Task description: Render the lines between the one containing "Given: Increase 슛 value with right arrow" and the one containing "Action: point(221,108)", inclusive, as a numbered list, omitting any blank lines.

Provided information:

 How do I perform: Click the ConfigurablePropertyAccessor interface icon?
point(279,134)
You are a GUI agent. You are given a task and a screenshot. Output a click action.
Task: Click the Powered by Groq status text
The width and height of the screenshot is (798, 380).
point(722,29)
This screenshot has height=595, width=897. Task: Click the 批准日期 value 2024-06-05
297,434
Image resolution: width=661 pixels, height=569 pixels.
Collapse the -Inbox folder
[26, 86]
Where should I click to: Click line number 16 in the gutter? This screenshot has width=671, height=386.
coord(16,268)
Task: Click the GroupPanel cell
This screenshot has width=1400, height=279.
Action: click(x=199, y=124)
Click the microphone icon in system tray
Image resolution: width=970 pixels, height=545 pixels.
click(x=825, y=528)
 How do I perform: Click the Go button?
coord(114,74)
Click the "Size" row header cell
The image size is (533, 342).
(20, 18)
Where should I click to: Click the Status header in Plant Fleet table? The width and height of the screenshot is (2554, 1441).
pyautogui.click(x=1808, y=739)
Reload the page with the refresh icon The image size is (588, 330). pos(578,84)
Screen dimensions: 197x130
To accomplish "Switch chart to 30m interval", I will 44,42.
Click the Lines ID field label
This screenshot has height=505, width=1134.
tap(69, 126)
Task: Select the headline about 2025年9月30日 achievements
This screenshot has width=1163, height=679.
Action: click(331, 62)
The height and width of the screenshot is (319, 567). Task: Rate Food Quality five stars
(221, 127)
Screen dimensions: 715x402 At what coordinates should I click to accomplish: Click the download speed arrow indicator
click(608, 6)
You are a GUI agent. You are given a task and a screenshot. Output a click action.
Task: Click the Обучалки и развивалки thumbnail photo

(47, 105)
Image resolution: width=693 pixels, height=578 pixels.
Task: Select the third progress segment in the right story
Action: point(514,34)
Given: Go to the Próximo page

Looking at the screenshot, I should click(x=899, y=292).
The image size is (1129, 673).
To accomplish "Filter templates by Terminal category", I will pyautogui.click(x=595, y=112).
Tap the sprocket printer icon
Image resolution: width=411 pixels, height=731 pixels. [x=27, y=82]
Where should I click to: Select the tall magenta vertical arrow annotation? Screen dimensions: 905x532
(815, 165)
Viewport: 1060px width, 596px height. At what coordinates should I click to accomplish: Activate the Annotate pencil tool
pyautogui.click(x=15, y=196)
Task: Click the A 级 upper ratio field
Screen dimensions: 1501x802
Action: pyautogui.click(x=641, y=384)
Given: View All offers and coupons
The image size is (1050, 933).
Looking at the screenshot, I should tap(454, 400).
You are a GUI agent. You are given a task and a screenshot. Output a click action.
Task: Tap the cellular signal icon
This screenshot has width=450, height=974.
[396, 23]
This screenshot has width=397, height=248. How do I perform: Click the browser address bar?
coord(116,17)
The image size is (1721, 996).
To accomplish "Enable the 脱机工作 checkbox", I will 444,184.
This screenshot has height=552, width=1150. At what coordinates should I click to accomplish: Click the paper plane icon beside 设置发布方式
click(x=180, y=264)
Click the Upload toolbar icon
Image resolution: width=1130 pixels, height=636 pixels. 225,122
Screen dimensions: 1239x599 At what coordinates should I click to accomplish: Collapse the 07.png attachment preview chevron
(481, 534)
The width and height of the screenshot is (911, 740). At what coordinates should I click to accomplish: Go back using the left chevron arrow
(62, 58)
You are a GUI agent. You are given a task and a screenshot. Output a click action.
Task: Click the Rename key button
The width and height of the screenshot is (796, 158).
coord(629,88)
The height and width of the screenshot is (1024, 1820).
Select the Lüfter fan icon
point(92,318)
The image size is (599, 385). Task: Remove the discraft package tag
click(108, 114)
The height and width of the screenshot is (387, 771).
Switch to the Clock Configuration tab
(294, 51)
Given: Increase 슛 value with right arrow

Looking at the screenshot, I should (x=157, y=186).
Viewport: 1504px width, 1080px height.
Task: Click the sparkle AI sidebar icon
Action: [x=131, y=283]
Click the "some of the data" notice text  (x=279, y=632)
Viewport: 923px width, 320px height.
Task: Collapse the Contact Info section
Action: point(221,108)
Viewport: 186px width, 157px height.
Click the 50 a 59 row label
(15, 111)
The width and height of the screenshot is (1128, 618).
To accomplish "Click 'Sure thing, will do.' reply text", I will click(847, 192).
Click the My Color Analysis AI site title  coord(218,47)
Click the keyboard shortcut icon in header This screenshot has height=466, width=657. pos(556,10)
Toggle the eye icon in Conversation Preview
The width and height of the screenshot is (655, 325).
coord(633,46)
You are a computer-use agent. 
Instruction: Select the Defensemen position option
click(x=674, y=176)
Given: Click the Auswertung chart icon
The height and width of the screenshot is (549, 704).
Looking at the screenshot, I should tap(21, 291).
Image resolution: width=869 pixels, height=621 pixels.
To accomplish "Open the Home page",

Reply:
1. Given: Increase 슛 value with right arrow
2. Looking at the screenshot, I should (x=157, y=186).
3. Viewport: 1504px width, 1080px height.
4. Task: Click the sparkle AI sidebar icon
5. Action: [x=131, y=283]
6. Click the "some of the data" notice text  (x=279, y=632)
7. Viewport: 923px width, 320px height.
8. Task: Collapse the Contact Info section
9. Action: point(221,108)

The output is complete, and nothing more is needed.